*Records supplied*:

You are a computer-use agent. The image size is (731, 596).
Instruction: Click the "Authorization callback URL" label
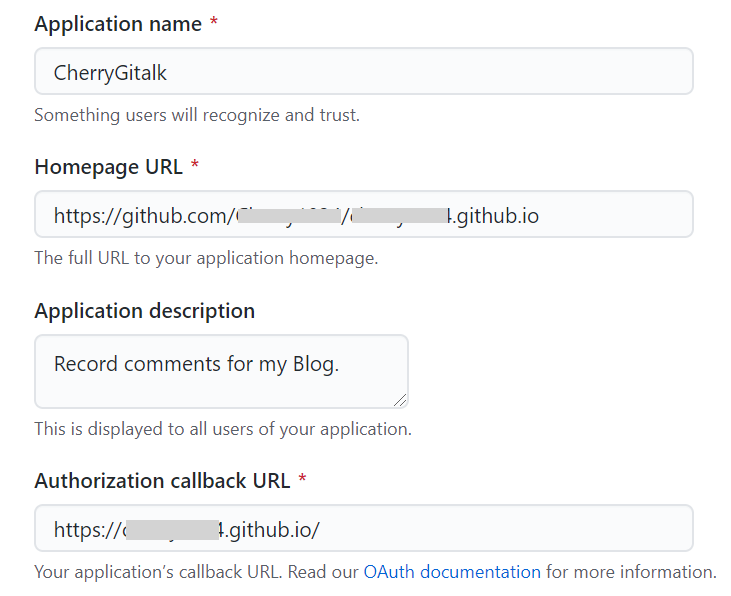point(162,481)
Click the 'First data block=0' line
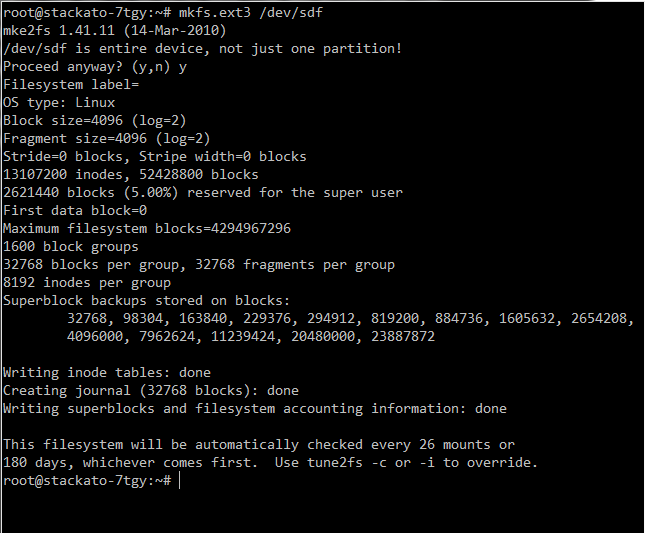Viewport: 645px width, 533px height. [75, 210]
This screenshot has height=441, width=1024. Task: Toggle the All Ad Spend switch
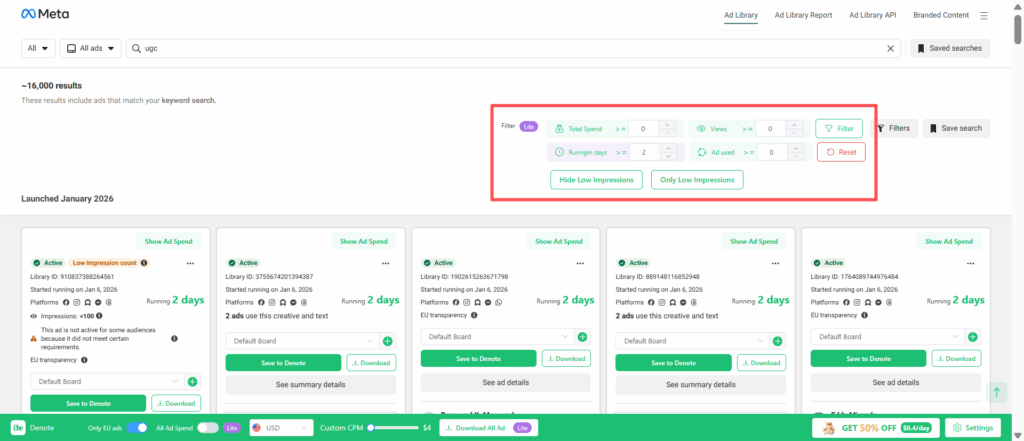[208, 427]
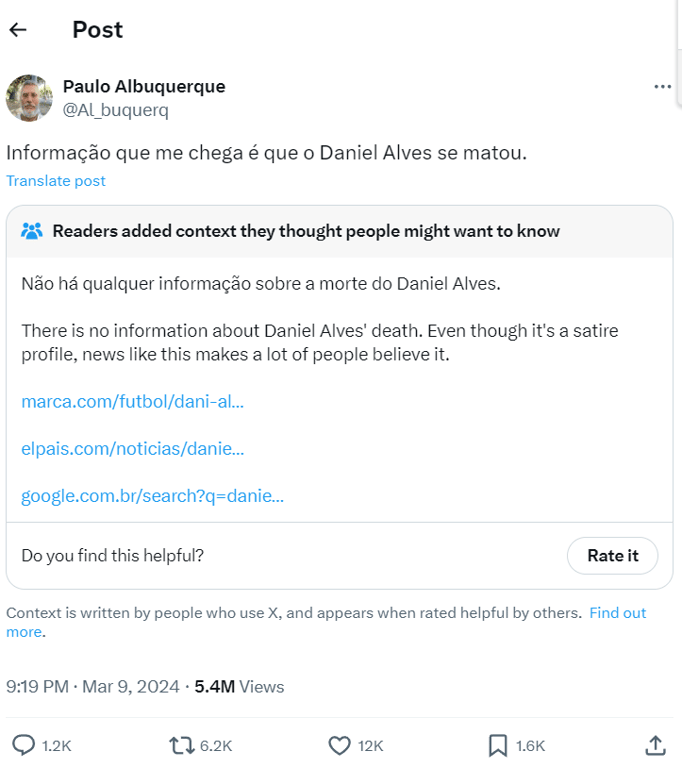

*Exercise*: From the line containing "Click the 'First data block=0' line" through the last line of the entries, copy each line exactly and only those, skipping all pictures.

*Answer area*:
Click the 'First data block=0' line
Viewport: 645px width, 533px height. [75, 210]
This screenshot has height=441, width=1024. Task: Toggle the All Ad Spend switch
[208, 427]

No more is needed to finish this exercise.